### [Material for the task]

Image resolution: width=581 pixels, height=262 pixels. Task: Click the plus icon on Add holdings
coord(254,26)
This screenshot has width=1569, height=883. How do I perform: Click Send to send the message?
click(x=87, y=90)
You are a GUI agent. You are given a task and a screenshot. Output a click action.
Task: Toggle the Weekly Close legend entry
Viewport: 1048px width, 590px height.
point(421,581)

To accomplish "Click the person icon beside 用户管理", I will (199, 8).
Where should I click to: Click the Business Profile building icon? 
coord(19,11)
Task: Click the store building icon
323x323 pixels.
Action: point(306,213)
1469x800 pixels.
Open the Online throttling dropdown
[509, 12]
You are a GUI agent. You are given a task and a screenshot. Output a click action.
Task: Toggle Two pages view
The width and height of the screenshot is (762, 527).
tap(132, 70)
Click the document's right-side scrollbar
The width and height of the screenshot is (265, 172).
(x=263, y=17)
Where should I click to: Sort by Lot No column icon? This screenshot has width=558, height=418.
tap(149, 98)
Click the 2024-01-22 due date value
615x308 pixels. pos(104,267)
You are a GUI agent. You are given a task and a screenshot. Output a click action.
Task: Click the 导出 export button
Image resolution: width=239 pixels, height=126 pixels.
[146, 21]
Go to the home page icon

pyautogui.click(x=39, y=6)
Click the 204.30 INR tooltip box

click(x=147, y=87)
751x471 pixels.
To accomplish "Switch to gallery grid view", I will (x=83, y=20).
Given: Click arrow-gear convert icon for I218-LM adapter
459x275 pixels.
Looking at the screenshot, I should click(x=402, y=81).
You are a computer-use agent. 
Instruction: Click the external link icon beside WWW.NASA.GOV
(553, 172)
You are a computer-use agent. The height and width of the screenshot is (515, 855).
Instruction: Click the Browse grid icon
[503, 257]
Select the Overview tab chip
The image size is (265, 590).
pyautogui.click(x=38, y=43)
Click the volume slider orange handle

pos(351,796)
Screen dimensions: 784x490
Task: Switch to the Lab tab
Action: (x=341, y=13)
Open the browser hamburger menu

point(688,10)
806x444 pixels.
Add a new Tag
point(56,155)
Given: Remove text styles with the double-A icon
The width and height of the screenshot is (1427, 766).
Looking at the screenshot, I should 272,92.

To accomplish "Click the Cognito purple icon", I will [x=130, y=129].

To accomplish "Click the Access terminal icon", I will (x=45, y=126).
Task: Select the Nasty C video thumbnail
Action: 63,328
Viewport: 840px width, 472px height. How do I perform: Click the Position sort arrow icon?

### [Your goal]
Reproduce the material above verbatim, starting with the line that contains "Click the 2024-01-22 due date value" and going on through the line that contains "pyautogui.click(x=38, y=43)".

### [Answer to this exercise]
Click the 2024-01-22 due date value
615x308 pixels. pos(104,267)
You are a GUI agent. You are given a task and a screenshot. Output a click action.
Task: Click the 导出 export button
Image resolution: width=239 pixels, height=126 pixels.
[146, 21]
Go to the home page icon

pyautogui.click(x=39, y=6)
Click the 204.30 INR tooltip box

click(x=147, y=87)
751x471 pixels.
To accomplish "Switch to gallery grid view", I will (x=83, y=20).
Given: Click arrow-gear convert icon for I218-LM adapter
459x275 pixels.
Looking at the screenshot, I should click(x=402, y=81).
You are a computer-use agent. 
Instruction: Click the external link icon beside WWW.NASA.GOV
(553, 172)
You are a computer-use agent. The height and width of the screenshot is (515, 855).
Instruction: Click the Browse grid icon
[503, 257]
Select the Overview tab chip
The image size is (265, 590).
pyautogui.click(x=38, y=43)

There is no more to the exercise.